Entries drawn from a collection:
=-=-=-=-=

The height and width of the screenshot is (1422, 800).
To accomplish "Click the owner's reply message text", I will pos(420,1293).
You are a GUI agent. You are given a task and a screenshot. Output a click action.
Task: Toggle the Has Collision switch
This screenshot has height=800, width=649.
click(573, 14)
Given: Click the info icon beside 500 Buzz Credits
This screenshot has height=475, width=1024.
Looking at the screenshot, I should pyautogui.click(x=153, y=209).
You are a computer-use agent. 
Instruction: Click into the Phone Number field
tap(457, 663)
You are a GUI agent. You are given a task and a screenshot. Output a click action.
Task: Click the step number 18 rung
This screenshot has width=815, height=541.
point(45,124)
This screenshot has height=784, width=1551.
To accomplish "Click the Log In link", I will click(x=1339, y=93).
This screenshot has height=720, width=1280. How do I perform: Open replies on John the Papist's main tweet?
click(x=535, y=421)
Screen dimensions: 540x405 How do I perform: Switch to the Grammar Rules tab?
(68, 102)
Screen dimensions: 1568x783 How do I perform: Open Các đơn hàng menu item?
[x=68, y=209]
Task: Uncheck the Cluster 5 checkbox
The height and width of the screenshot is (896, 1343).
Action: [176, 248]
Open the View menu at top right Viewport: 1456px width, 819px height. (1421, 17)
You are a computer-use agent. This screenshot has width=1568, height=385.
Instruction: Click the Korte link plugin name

=-=-=-=-=

WHAT IS EXPECTED. Please reproduce all of the records above word for word.

COMPLETED EXERCISE.
The height and width of the screenshot is (1422, 800).
To accomplish "Click the owner's reply message text", I will pos(420,1293).
You are a GUI agent. You are given a task and a screenshot. Output a click action.
Task: Toggle the Has Collision switch
This screenshot has height=800, width=649.
click(573, 14)
Given: Click the info icon beside 500 Buzz Credits
This screenshot has height=475, width=1024.
Looking at the screenshot, I should pyautogui.click(x=153, y=209).
You are a computer-use agent. 
Instruction: Click into the Phone Number field
tap(457, 663)
You are a GUI agent. You are given a task and a screenshot. Output a click action.
Task: Click the step number 18 rung
This screenshot has width=815, height=541.
point(45,124)
This screenshot has height=784, width=1551.
To accomplish "Click the Log In link", I will click(x=1339, y=93).
This screenshot has height=720, width=1280. How do I perform: Open replies on John the Papist's main tweet?
click(x=535, y=421)
Screen dimensions: 540x405 How do I perform: Switch to the Grammar Rules tab?
(68, 102)
Screen dimensions: 1568x783 How do I perform: Open Các đơn hàng menu item?
[x=68, y=209]
Task: Uncheck the Cluster 5 checkbox
The height and width of the screenshot is (896, 1343).
Action: [176, 248]
Open the View menu at top right Viewport: 1456px width, 819px height. (1421, 17)
You are a computer-use agent. This screenshot has width=1568, height=385.
Instruction: Click the Korte link plugin name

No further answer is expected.